# Work request:
Reproduce exactly the run of lines that begins with the one containing "Where should I click to: Click" and ends with the last line of the records, omitting pictures.

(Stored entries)
-=-=-

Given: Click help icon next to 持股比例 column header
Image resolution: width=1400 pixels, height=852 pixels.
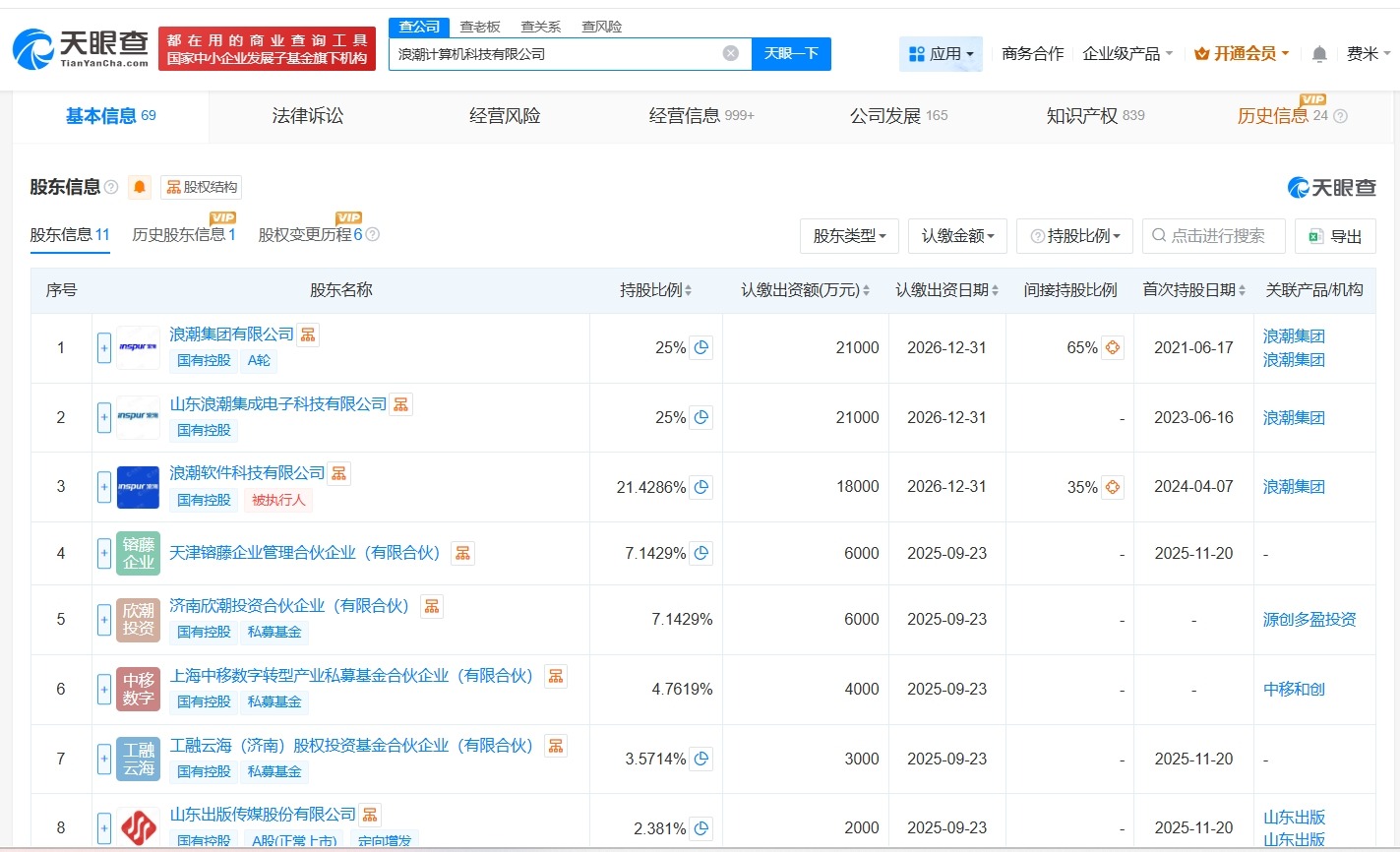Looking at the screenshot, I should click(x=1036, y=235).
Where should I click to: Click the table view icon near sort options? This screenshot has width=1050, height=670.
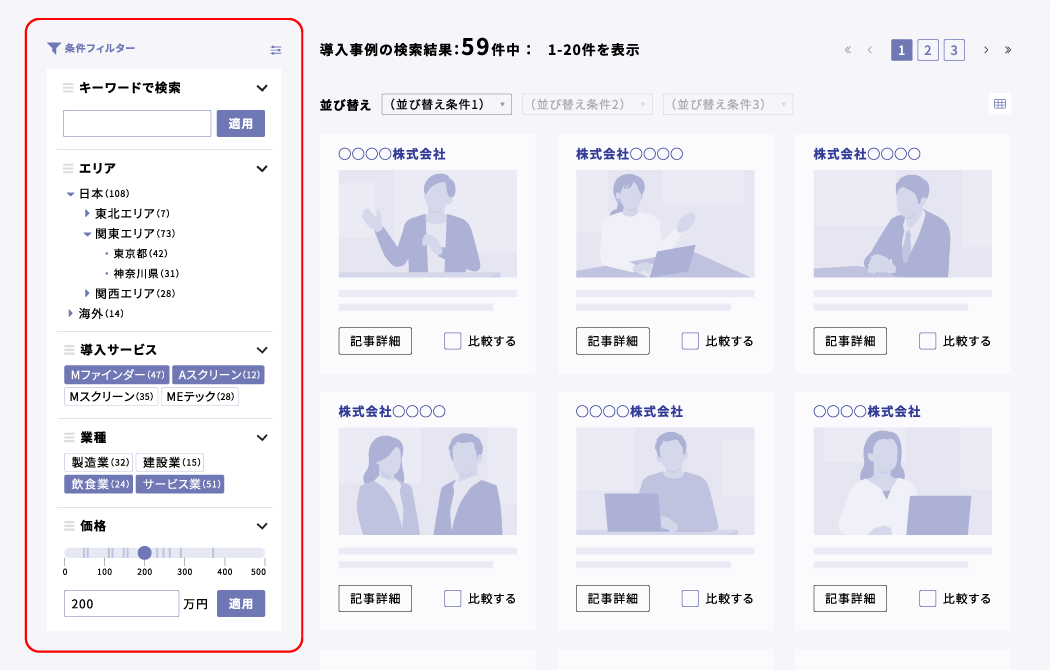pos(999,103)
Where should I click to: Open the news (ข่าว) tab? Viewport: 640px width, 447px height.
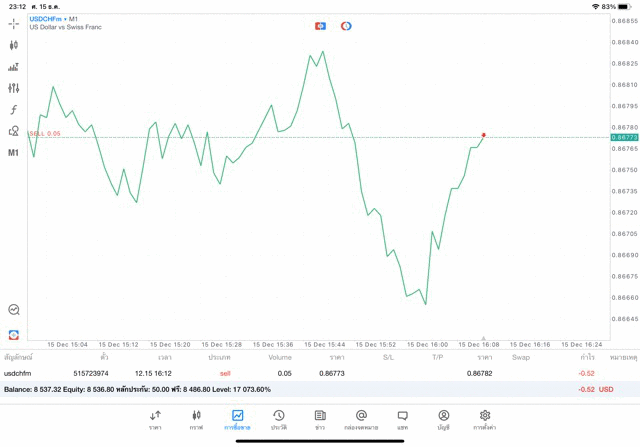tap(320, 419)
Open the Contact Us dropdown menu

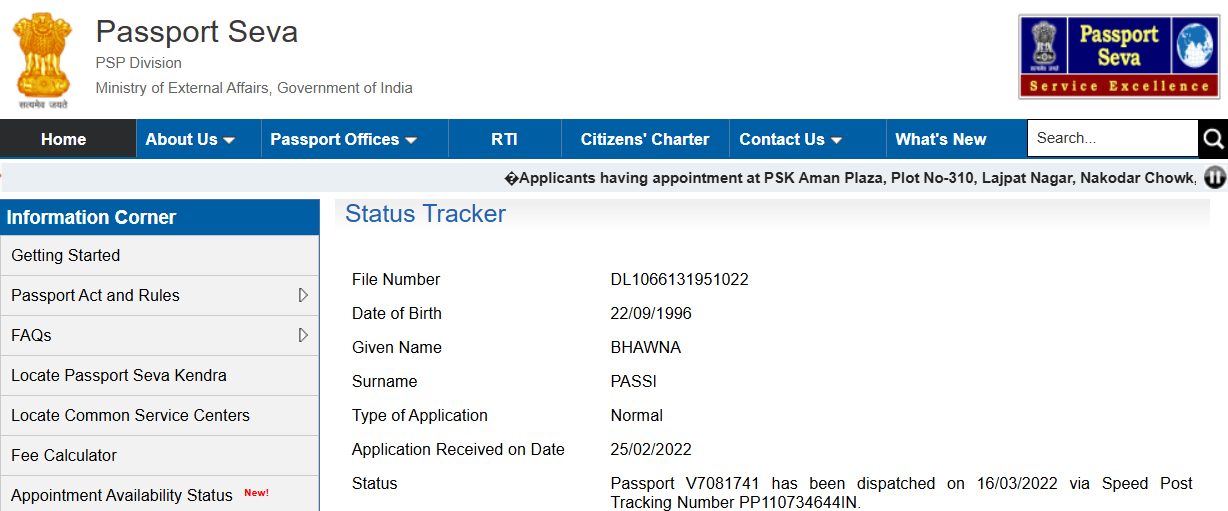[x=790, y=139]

-=-=-

# Answer box:
Where should I click to: Click the table view icon near sort options? This screenshot has width=1050, height=670.
pos(999,103)
Where should I click to: Open the news (ข่าว) tab? Viewport: 640px width, 447px height.
tap(320, 419)
Open the Contact Us dropdown menu

[x=790, y=139]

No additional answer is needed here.